This last week has been a beat down on us... our trusted neurologist at Mayo being overbooked and Mike's appointment getting pushed to JANUARY and we're just in limbo with Mike still not able to work due to pain, dizziness, fatigue, and all the other fun stuff that comes with Chiari; and 2 days from now marks 4 months of him being off work. My emotions have gone from angerness to bitterness to sadness to confusion to doubt to worry to frustration, and then starts all over again! Admittedly, I have not gone to my knees ONCE this week about it all... I've let my emotions and frustrations take over... (insert head hung down in shame).
I was texting back and forth with John Friday afternoon (our friend and pastor) and told him we were feeling discouraged after the events of the last few weeks, especially this week. He shared with me that he's prayed a lot over Mike's health and, lately, he really feels like we are nearing the end of not having answers, that he really feels like God is about to do big things and that Mike will feel better, like a switch just fixes it, and that God is going to use this all for big big things. I shared that text with Mike Friday night as we t.alked through what the next few months could look like as we wait to see the neurologist in January.
Sunday mornings we have Riverview Church at John and Laurie's house, it's something I look forward to every week. Digging into the word with friends, fellowship, and solid prayer. Saturday afternoon John called to tell us that this week would be cancelled because they are out of town for the holiday and forgot to tell us. My heart kind of sunk and again, felt discouraged. After the week we had, I really longed for that time together and it felt like the one place I know I can find comfort was yanked away.
About 30 minutes after talking to John, I saw a post on Facebook about Radiant Church. It's a church I've gone to several times before we started officially meeting as Riverview on Sundays. I texted Jen and we decided that we'd take the girls and go. Before going to bed last night I spent some time reading my Bible and prayed for that same peace that John has.... a glimpse of an end to Mike's "suffering" close and tha tlife will soon return to "normal"... whatever that may be! This morning, Paige and I got up and around, picked up Jenni and Juli, and headed to Radiant.
Little did I know how much I needed just a time of worship! This one song imparticular touched me in a big way... Hillsong United 'Cornerstone'. With all the storms we go through in life, the fears we have, the weakness we have. There is only one place that we can put our trust. One source of hope. One Cornerstone.
I've heard the song several times on the radio and sang along as we drove from point A to point B, but never did it touch me like this morning. I haven't done a good job of putting my trust in Him lately.... and suddenly felt it all being released to Him.As we sang my hand were held high and eyes closed with tears falling.....
Christ alone; Cornerstone
Weak made strong; in the Saviors love
Through the storm, He is Lord
Lord of all!
In that moment, my right hand suddenly felt warm... comforted.
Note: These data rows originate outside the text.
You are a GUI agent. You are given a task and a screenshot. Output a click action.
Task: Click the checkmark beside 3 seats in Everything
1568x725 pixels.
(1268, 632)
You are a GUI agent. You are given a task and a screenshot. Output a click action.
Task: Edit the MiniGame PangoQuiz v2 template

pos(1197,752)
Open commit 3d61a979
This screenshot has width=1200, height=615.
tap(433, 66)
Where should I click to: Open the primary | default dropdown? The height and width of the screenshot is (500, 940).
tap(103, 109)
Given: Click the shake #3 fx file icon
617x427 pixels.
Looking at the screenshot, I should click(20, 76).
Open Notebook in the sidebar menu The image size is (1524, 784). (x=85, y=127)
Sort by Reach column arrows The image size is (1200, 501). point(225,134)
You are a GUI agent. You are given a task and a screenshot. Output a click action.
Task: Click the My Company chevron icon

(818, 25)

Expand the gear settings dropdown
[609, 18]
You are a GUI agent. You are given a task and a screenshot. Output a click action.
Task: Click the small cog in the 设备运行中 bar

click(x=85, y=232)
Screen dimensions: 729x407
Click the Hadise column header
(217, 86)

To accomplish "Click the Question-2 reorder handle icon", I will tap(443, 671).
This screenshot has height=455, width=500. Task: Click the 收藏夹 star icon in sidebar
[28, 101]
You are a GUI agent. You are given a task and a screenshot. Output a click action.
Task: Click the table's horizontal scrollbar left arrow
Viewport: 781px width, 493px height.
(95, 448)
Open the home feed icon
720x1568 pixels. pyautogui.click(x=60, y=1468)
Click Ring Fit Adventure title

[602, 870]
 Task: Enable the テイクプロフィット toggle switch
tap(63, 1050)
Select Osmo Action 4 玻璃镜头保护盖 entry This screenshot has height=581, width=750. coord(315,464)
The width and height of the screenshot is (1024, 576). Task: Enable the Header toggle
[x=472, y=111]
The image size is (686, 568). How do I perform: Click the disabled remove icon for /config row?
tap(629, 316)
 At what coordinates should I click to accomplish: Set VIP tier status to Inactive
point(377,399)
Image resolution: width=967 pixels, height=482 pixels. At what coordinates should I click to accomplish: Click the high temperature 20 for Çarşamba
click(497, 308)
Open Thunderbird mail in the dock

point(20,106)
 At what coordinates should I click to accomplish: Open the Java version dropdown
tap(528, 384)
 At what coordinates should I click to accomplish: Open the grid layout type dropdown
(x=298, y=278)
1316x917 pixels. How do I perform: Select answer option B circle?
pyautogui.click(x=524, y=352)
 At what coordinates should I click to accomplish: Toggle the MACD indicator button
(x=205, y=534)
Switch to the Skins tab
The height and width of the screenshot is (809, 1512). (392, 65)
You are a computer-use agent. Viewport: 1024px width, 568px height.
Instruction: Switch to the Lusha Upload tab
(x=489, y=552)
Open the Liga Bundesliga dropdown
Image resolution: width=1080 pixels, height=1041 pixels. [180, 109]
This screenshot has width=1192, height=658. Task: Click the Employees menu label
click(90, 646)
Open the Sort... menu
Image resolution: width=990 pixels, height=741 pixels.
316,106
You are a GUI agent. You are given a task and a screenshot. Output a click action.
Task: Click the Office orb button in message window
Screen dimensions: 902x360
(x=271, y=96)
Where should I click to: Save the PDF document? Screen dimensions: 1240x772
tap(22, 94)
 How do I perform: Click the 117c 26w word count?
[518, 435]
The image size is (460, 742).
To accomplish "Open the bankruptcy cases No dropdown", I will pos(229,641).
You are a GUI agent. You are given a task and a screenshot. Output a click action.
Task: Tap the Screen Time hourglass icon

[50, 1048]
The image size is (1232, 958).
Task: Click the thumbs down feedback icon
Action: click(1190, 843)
It was as if God Himself was reaching down and holding my hand and telling me "I've go this! I am that one Cornerstone and you can fully trust in Me!".
I left there having that same peace that John told me he has. God's got this and there is going to be such a story ahead of us, the steadfast love of God through the struggles, trials, pain, and suffering that Mike has had is going to be an awesome one that He will use to grow us closer to Him and to draw people closer to Him through it.